OLAP and Columnar Databases (with limitations at extreme width):
- Tools like ClickHouse, Scuba, StarRocks, and Exasol are highly efficient for OLAP workloads and support columnar storage. They excel at fast analytics and handle dozens to hundreds of columns very well. However, the experience shared is that at the extreme widths (tens to hundreds of thousands or millions of columns) that trigger the initial problem, these systems can still encounter bottlenecks in metadata handling, query planning, or even column enumeration. They are designed for efficient access to referenced columns but the sheer volume of potential columns can be taxing, necessitating architectural shifts (e.g., dropping joins and transactions, explicit projection as part of the contract).

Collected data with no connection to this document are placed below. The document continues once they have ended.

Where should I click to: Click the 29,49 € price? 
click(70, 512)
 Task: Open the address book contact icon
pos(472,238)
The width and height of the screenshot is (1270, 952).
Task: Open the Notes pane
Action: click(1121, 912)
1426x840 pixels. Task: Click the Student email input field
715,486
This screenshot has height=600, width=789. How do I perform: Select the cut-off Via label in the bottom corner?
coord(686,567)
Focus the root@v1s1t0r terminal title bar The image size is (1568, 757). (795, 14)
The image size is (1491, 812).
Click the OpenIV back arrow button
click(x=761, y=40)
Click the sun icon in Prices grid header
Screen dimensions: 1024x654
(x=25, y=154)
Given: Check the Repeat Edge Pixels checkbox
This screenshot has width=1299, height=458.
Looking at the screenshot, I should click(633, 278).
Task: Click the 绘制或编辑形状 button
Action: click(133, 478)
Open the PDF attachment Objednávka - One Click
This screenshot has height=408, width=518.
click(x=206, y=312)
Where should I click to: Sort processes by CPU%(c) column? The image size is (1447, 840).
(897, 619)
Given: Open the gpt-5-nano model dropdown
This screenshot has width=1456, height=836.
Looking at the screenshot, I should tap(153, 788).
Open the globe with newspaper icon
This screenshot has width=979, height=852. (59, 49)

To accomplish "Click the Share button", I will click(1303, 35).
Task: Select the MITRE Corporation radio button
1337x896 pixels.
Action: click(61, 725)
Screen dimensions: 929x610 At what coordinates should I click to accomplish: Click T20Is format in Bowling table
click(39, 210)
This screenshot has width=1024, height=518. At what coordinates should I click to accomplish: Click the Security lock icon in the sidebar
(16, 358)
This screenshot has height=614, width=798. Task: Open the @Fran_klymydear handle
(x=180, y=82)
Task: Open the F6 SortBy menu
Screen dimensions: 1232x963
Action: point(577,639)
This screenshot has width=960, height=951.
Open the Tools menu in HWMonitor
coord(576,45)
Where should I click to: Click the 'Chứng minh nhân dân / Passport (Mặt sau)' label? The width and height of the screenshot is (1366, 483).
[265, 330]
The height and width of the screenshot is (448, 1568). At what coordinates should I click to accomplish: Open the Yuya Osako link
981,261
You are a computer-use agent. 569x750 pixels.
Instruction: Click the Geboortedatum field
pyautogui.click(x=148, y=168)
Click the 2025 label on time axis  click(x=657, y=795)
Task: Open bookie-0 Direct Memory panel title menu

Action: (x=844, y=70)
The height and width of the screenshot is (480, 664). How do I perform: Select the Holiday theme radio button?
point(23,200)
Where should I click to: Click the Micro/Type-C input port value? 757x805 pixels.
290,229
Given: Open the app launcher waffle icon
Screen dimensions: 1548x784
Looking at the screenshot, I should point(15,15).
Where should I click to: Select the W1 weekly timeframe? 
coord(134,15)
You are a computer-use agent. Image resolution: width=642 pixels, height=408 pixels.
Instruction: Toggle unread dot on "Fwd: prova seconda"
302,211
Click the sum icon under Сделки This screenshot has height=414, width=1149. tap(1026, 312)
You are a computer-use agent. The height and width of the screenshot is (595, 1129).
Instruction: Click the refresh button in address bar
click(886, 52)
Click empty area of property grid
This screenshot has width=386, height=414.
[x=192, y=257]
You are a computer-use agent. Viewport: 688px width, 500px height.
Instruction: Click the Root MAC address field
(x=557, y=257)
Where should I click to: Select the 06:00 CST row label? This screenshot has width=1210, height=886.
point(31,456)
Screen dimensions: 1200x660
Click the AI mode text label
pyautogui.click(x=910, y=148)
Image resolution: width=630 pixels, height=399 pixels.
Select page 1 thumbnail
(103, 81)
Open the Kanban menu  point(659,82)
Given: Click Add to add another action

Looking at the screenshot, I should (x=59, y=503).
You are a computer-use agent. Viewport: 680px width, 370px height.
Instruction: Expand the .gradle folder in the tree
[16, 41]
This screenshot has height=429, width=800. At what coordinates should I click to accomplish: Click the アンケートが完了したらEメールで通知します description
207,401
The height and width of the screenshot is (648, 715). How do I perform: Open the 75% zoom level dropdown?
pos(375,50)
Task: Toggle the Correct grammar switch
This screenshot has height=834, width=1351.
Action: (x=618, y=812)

Rethinking Data Modeling and SQL Paradigms

Some discussions also touched on fundamental data modeling choices. For instance, the practice of exploding categorical variables using one-hot encoding (OHE) and storing them as columns directly in tables is questioned. Instead, storing untransformed feature data and applying transformations like OHE upon reading (parameterized by the training data subset) is often recommended. Furthermore, exploring solutions like compressing columns with custom datatypes (potentially requiring database internals like PostgreSQL's C extensions) or abstracting join complexity through views were suggested to manage wide schemas within more conventional SQL frameworks. The consensus, however, is that for truly ultra-wide datasets, a departure from some traditional SQL paradigms, particularly regarding joins and transactions, often becomes necessary.